I wanted to get this run done and gain more confidence for the race. I didn’t dwell too much on it prior to doing it and wanted to enjoy it. It was the perfect day to get the 20 miles in and I can say that I feel much better about the race coming up; except for all of the unknowns of a new race location and the details in trying to get my family a good viewing location so I can see them.
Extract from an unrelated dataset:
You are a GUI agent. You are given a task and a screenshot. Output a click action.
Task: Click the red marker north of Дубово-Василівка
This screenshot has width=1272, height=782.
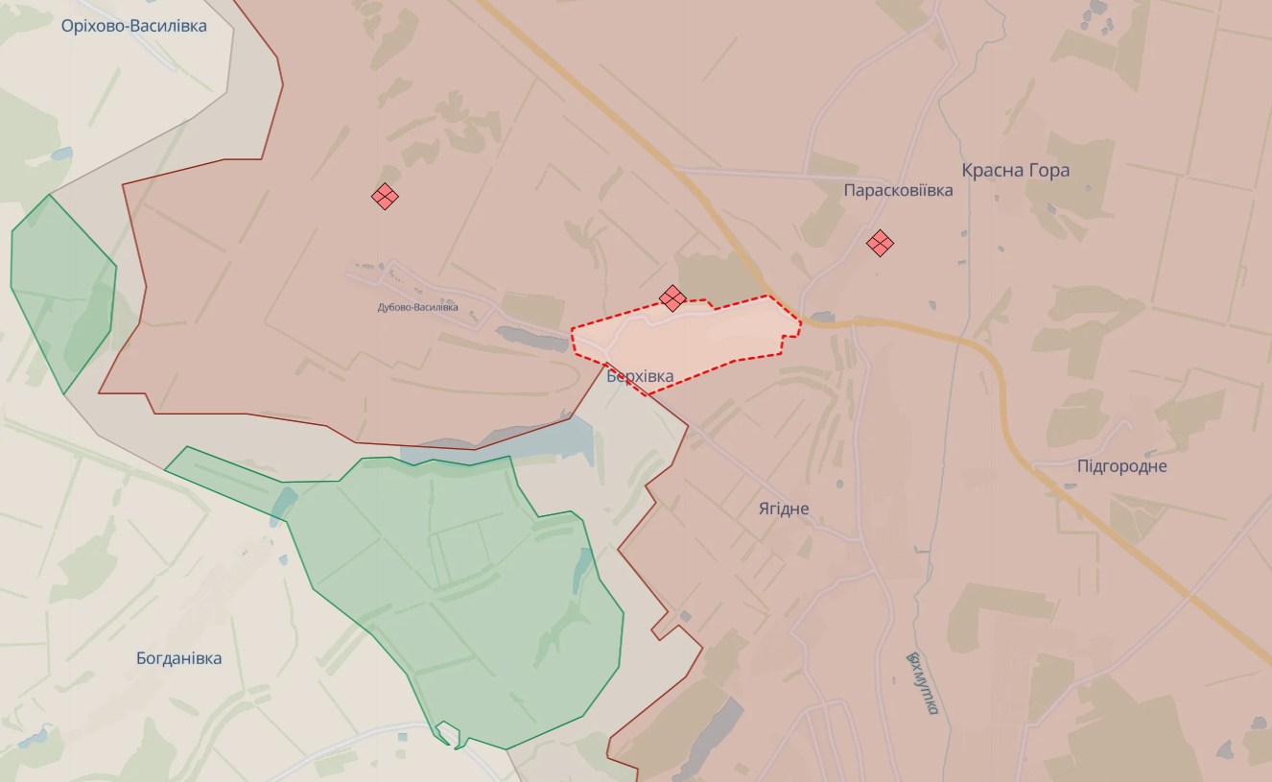point(385,197)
Here are the stats of the run:
Nutrition
Breakfast was oatmeal
1 cup of caffeinated tea
Time of day
I began the run at 9:30 a.m. and finished at 2:30 p.m.
Weather
When I started it was 48 degrees and cloudless. When I finished it was 59 degrees. It was a really pretty day.
Fuel on the run
Around mile 5 I was starting to get doubts in my head so I figured I should take in some sugar. I had two small packs of Skittles and started to eat some of the first pack. Around mile 10 Kevin met me on the road and I had just finished up the last of the pretzel fish I had with me. He had just gone to Walmart so I took some pretzels from the back of the car and he had a granola bar.
I ate the granola bar around mile 12.5. I don’t know if I like those on the run. I prefer the special bars that Another Mother Runner sent out in their swag bags. I have them noted in an earlier training run post so I will have to research that and find some prior to the race. They were easy on the stomach.
Gear
Adidas capris, a hot pink sports bra with more support and no clips in the front, and a long sleeve top.
I had no chaffing with these pants.
Pace
I walked a little sometimes, but maintained my 30/30 for almost the entire run. At mile 18 my knee and hip started to tighten up. I had to walk more and put on the knee brace to help with that area. My route finished too short so I had to walk the last 19th mile all in the driveway.
20 mile run splits
Post-Run
My hip was very sore after the run. I took Tylenol so that the soreness would subside and that I would be able to sleep ok. I had an appointment with my chiropractor the following day. So that was perfect to help release the tightness. I also knew I was going to have to foam roll the area eventually to loosen up the tightness. I had runner’s knees in both legs for a few hours the morning after. No doubt I am going to feel sore after the race, but I shouldn’t have any major issues.